For some perspective: J.T. Realmuto had an .820 OPS in 2022, number one among qualified catchers. But among qualified potential DH’s — i.e. all position players — he ranked 26th. In other words, in 2022, if a DH had an .820 OPS, there were 25 better options available. If a catcher had the same OPS, he was irreplaceable.
If Francisco Alvarez is in the starting lineup on Opening Day, there are two ways the lineup card might look. Alvarez could DH, in which case Omar Narvaez would probably catch. Narvaez had a .597 OPS last year; against righties (let’s say they’re facing a righty), it was .600. Or Alvarez could catch, in which case Daniel Vogelbach, with his .879 OPS against righthanders last season, would DH.
Alvarez and Narvaez in the lineup together, or Alvarez and Vogelbach? The choice is easy — and it’s even easier when you consider that the DH could eventually be anyone.

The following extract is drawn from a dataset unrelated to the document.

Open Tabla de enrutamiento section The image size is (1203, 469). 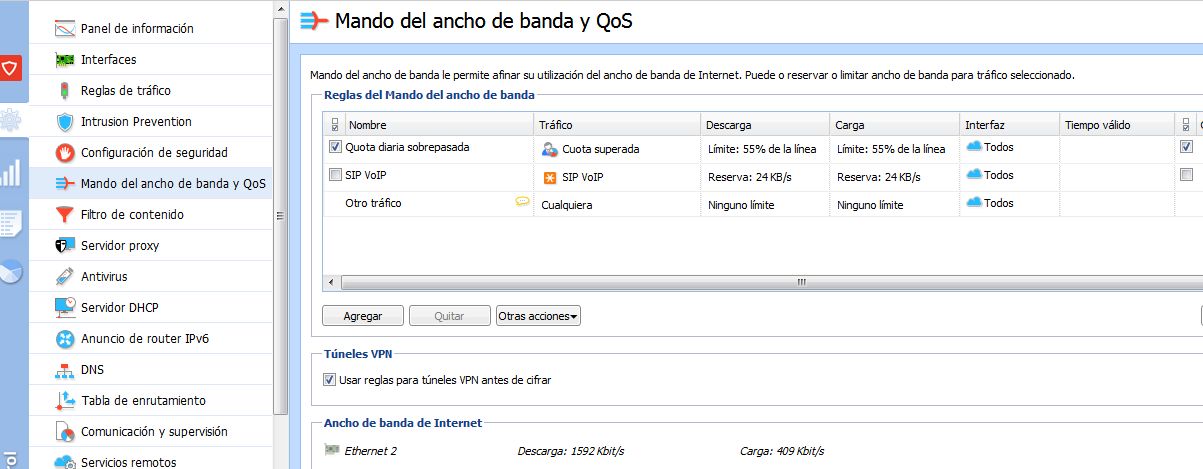click(x=143, y=401)
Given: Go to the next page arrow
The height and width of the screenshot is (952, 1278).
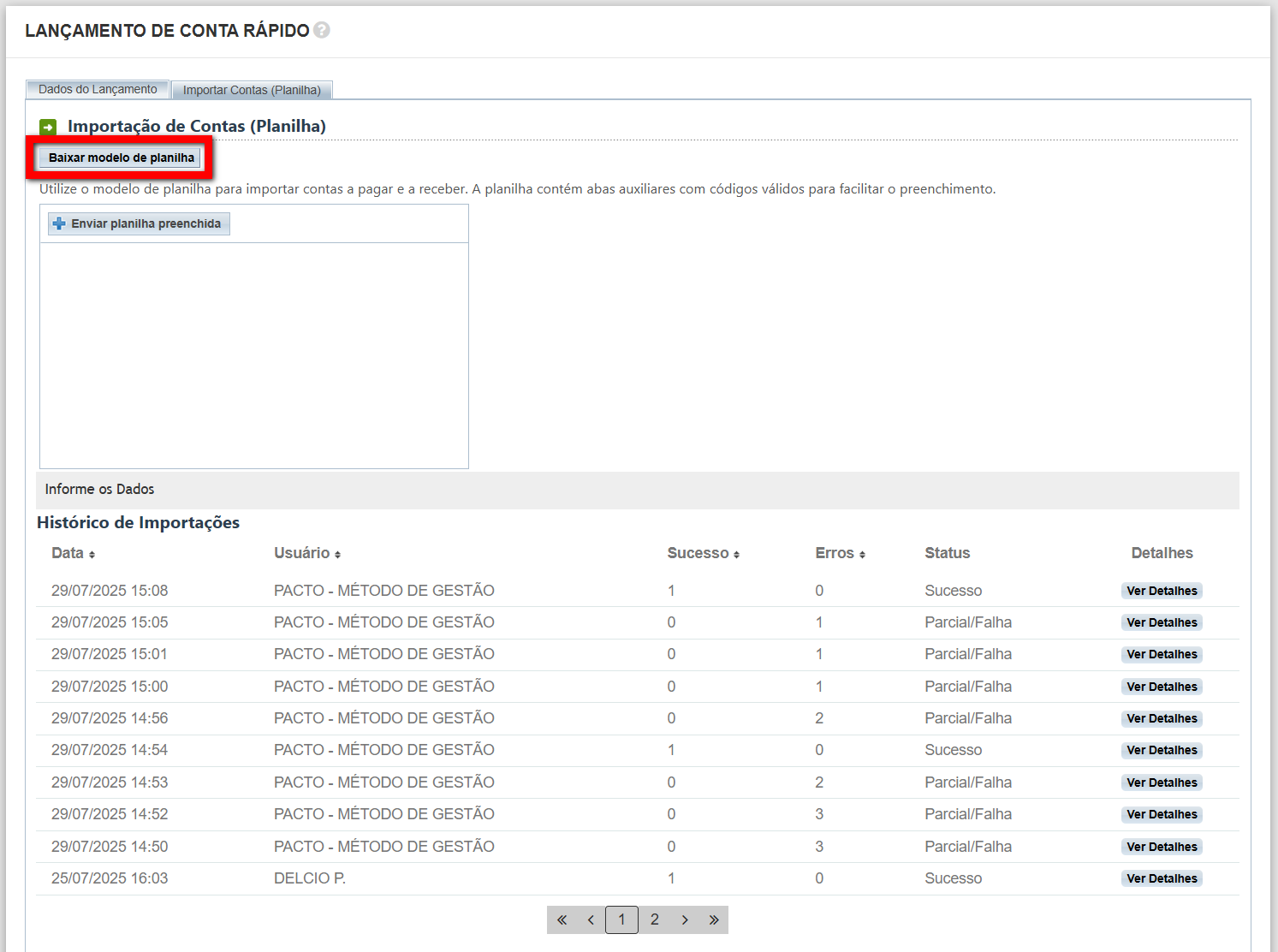Looking at the screenshot, I should [685, 919].
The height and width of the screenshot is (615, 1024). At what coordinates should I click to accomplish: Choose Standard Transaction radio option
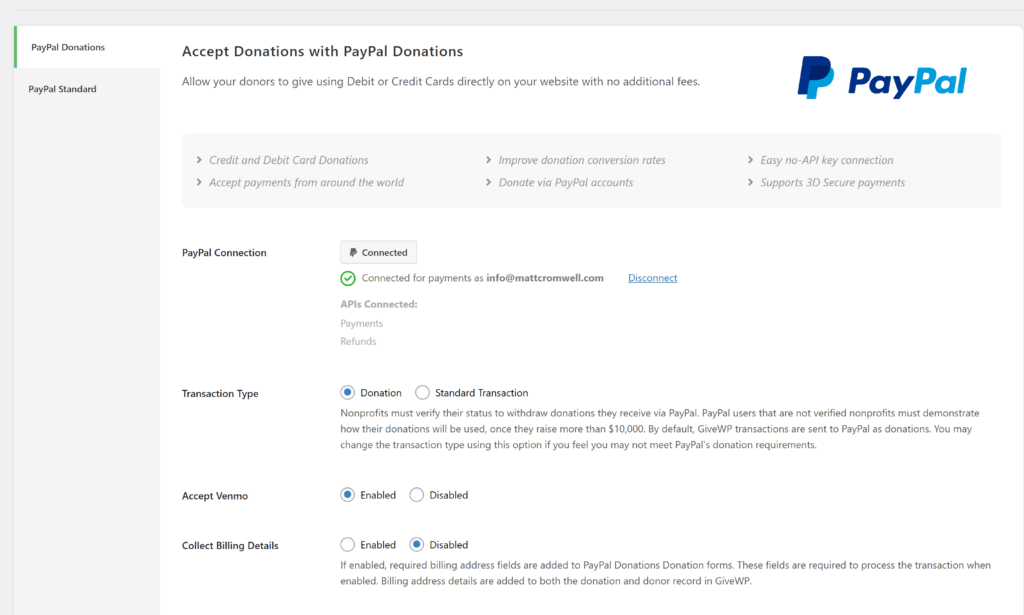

It could even be…well, again, I’m not going to say it.
In the end, it’s not complicated: a slugger at catcher is more valuable than a slugger at DH, because there are lots of sluggers at DH, but not very many at catcher. Alvarez is such an exciting prospect — the top prospect in baseball! — precisely because of the position he plays. He won’t be the best defensive catcher the Mets have ever had, but his skill level behind the plate is less important than the fact that he can play catcher at all, and mash while doing it.
Catchers who can hit don’t come around often, and when they do, they’re not quickly forgotten. Johnny Bench. Mike Piazza. Roy Campanella. Gary Carter. Legends. That’s not to say that Francisco Alvarez will end up on their level, but at the very least, he deserves the chance to try.